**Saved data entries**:

----

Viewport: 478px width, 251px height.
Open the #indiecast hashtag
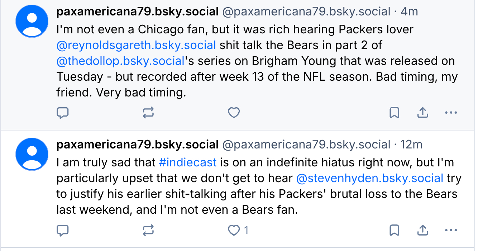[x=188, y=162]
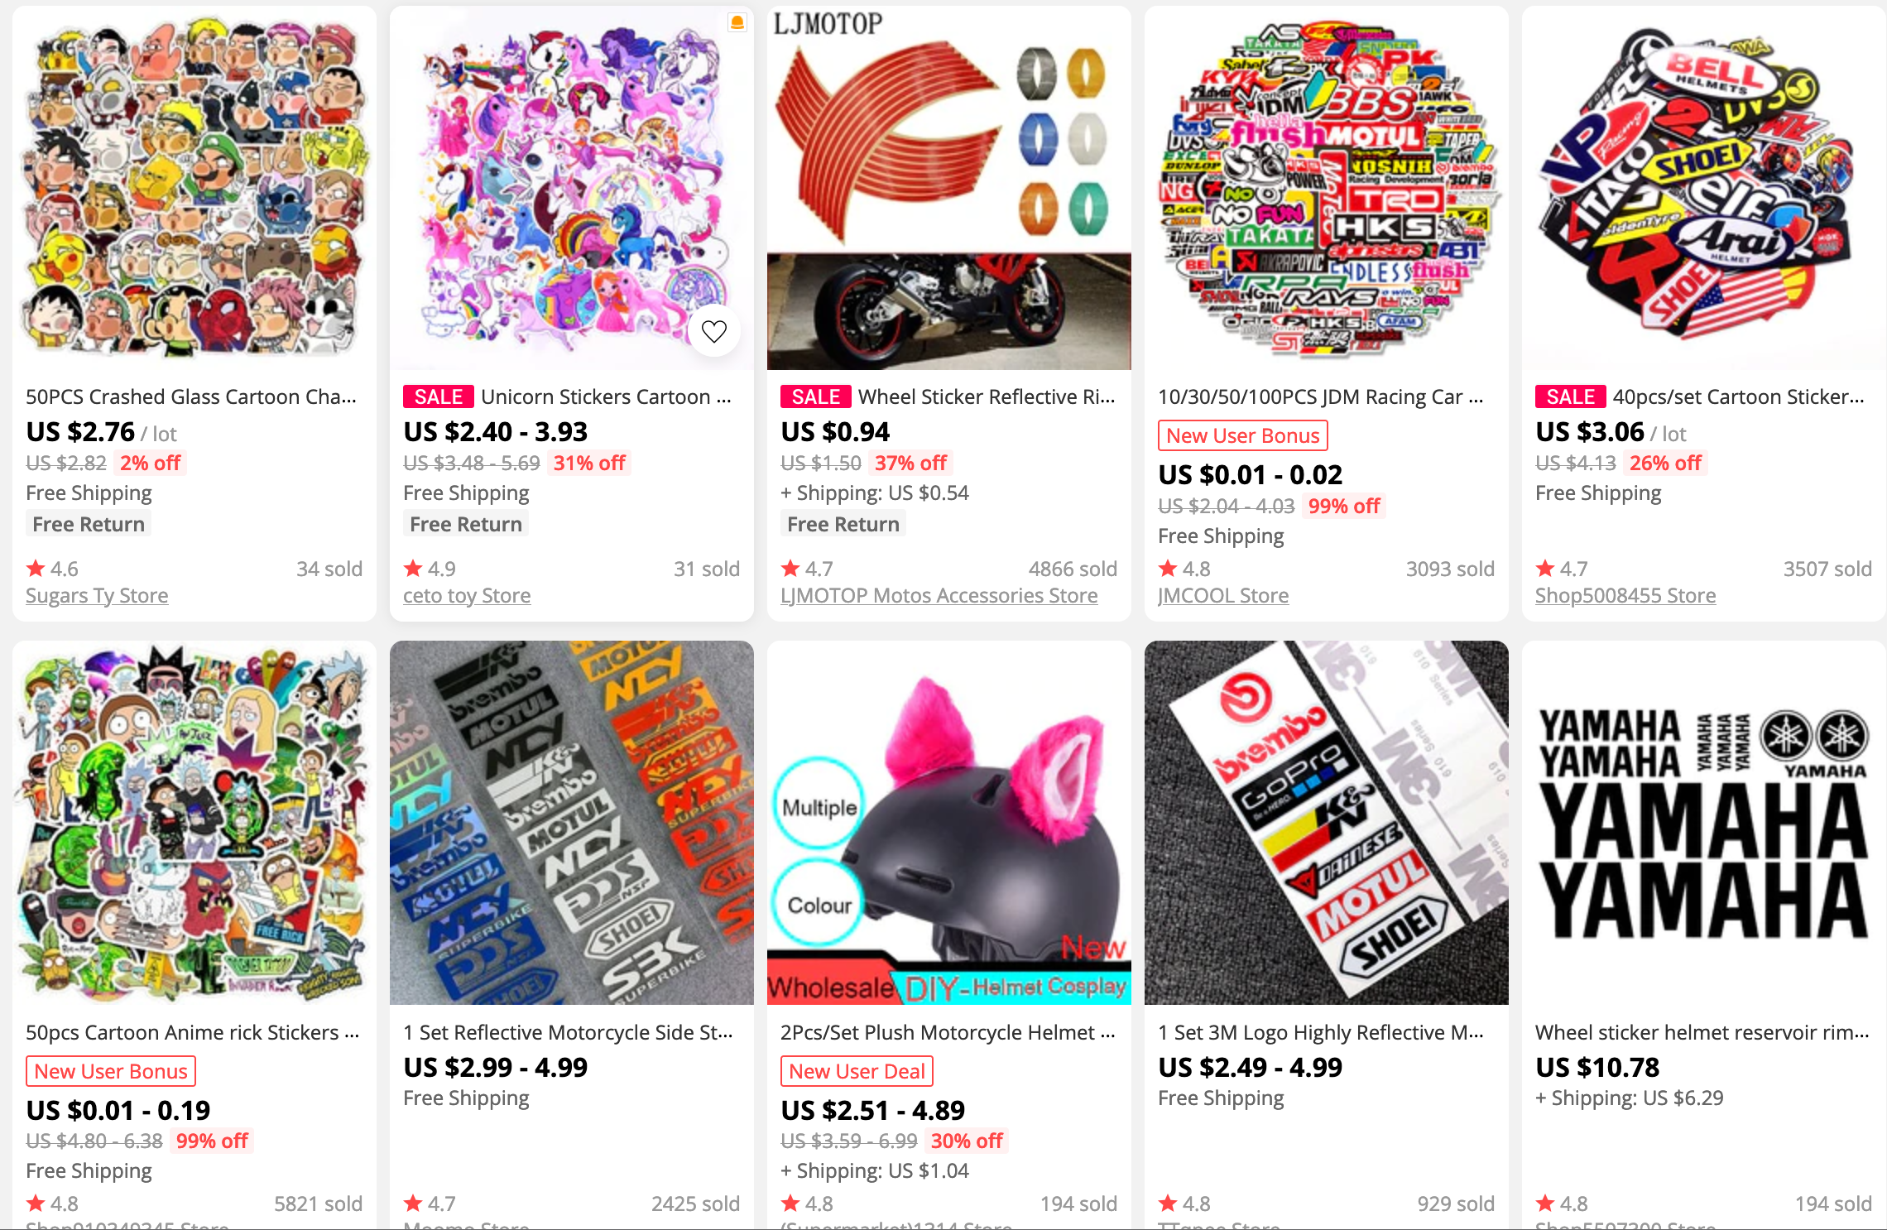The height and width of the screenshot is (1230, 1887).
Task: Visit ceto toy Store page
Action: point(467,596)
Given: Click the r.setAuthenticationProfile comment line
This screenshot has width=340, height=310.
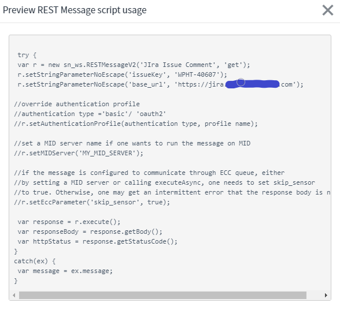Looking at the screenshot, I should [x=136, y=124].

----

**Task requirements**:
A faithful copy of the records above, without images, is what to give back.

**Output below**:
Viewport: 478px width, 251px height.
Open the #indiecast hashtag
[x=188, y=162]
The height and width of the screenshot is (1230, 1887).
Task: Visit ceto toy Store page
Action: point(467,596)
Given: Click the r.setAuthenticationProfile comment line
This screenshot has width=340, height=310.
Looking at the screenshot, I should [x=136, y=124].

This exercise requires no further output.